**SELECTED PASSAGE:**
BEGIN
A UK Blu-ray was released on 10 October 2011, followed by releases in the US, Germany and Australia.

==Reception==
===Box office===
According to Fox records, the film required $1.2 million in rentals to break even and made only $881,000 ($ in ).

===Critical response===
The critical reception was generally positive. Writing in The Times, John Russell Taylor found that, "after a slowish beginning, which shows up the deficiencies of acting and direction, things really start hopping when a mysterious missile-like object discovered in a London excavation proves to be a relic of a prehistoric Martian attempt (successful, it would seem) to colonize Earth [...] The development of this situation is scrupulously worked out and the film is genuinely gripping even when (a real test this) the Power of Evil is finally shown personified in hazy glowing outline, a spectacle as a rule more likely to provoke titters than gasps of horror."

Paul Errol of the Evening Standard described the film as a "well-made, but wordy, blob of hokum", a view echoed by William Hall of The Evening News who described the film as "entertaining hokum" with an "imaginative ending". A slightly more critical view was espoused by Penelope Mortimer in The Observer who said: "This nonsense makes quite a good film, well put together, competently photographed, on the whole sturdily performed. What it totally lacks is imagination." Leslie Halliwell wrote: "The third film of a Quatermass serial is the most ambitious, and in many ways inventive and enjoyable, yet spoiled by the very fertility of the author's imagination: the concepts are simply too intellectual to be easily followed in what should be a visual thriller. The climax, in which the devil rears over London and is "earthed", is satisfactorily harrowing."

==Legacy==
The film was a success for Hammer and they quickly announced that Nigel Kneale was writing a new Quatermass story for them but the script never went further than a few preliminary discussions. Kneale did eventually write a fourth Quatermass story, broadcast as a four-part serial, titled Quatermass, by ITV television in 1979, an edited version of which was also given a limited cinema release under the title The Quatermass Conclusion. Quatermass and the Pit marked the return to directing for the cinema for Roy Ward Baker.
END
**SUPPLIED RECORDS:**
BEGIN
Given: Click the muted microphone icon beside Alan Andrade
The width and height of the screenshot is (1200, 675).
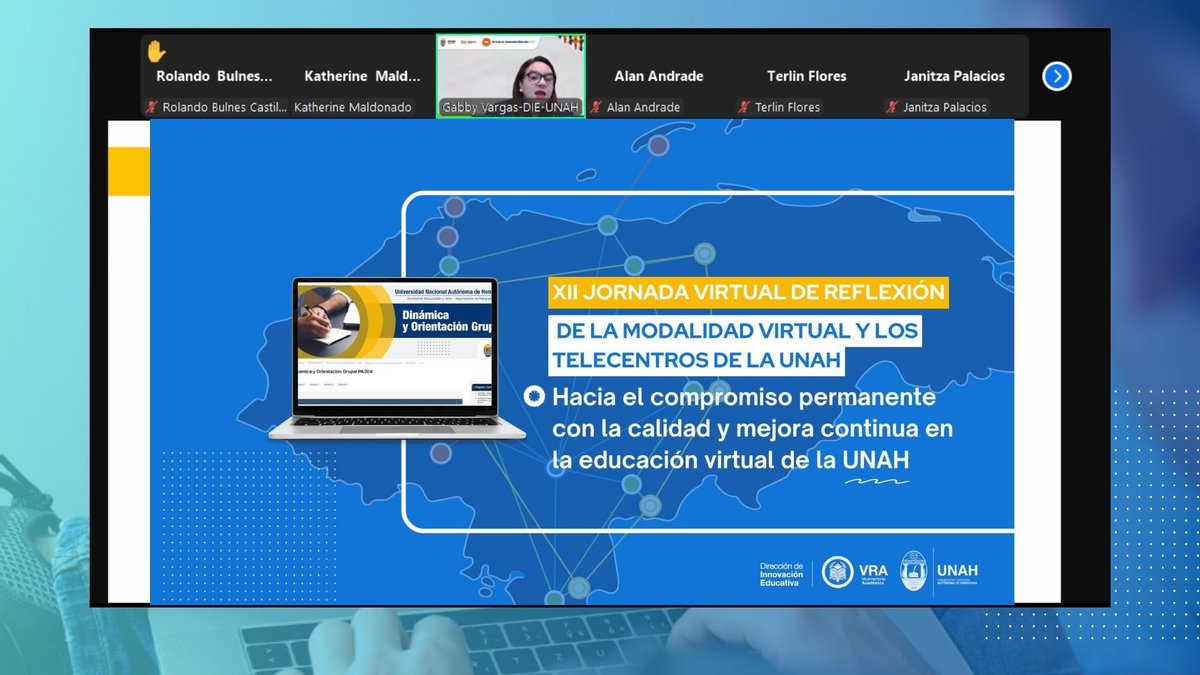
END
BEGIN
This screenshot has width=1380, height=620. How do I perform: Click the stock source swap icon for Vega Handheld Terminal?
END
**TASKS FOR THIS EXERCISE:**
1. In the passage about the film Quatermass and the Pit, rewrite the portion starting at "A UK Blu-ray" and ending at "only $881,000 ($ in ).", replacing "Blu-ray" with "DVD".
2. Carry on the passage about the film Quatermass and the Pit, beginning after its final sentence.

**ANSWERS FOR THIS EXERCISE:**
1.
A UK DVD was released on 10 October 2011, followed by releases in the US, Germany and Australia.

==Reception==
===Box office===
According to Fox records, the film required $1.2 million in rentals to break even and made only $881,000 ($ in ).

2.
Quatermass and the Pit continues to be generally well regarded among critics. John Baxter notes in Science Fiction in the Cinema that "Baker's unravelling of this crisp thriller is tough and interesting. [...] The film has moments of pure terror, perhaps the most effective that in which the drill operator, driven off the spaceship by the mysterious power within is caught up in a whirlwind that fills the excavation with a mass of flying papers." John Brosnan, writing in The Primal Scream, found that "as a condensed version of the serial, the film is fine but the old black-and-white version, though understandably creaky in places and with inferior effects, still works surprisingly well, having more time to build up a disturbing atmosphere." Bill Warren in Keep Watching the Skies! said: "The ambition of the storyline is contained in a well-constructed mystery that unfolds carefully and clearly." Nigel Kneale had mixed feelings about the result "I was very happy with Andrew Keir, who they eventually chose, and very happy with the film. There are, however, a few things that bother me. ... The special effects in Hammer films were always diabolical."

It has been suggested that Tobe Hooper's 1985 Lifeforce is largely a remake of Hammer's Quatermass and the Pit. In an interview, director Tobe Hooper discussed how Cannon Films gave him $25 million, free rein, and Colin Wilson's book The Space Vampires. Hooper then shares how giddy he was: "I thought I'd go back to my roots and make a 70 mm Hammer film."

In 1998, Alex Proyas was reportedly developing an updated version of Quatermass and the Pit, however, he indicated that undisclosed legal issues needed to be cleared by Warner Bros. before it could move forward.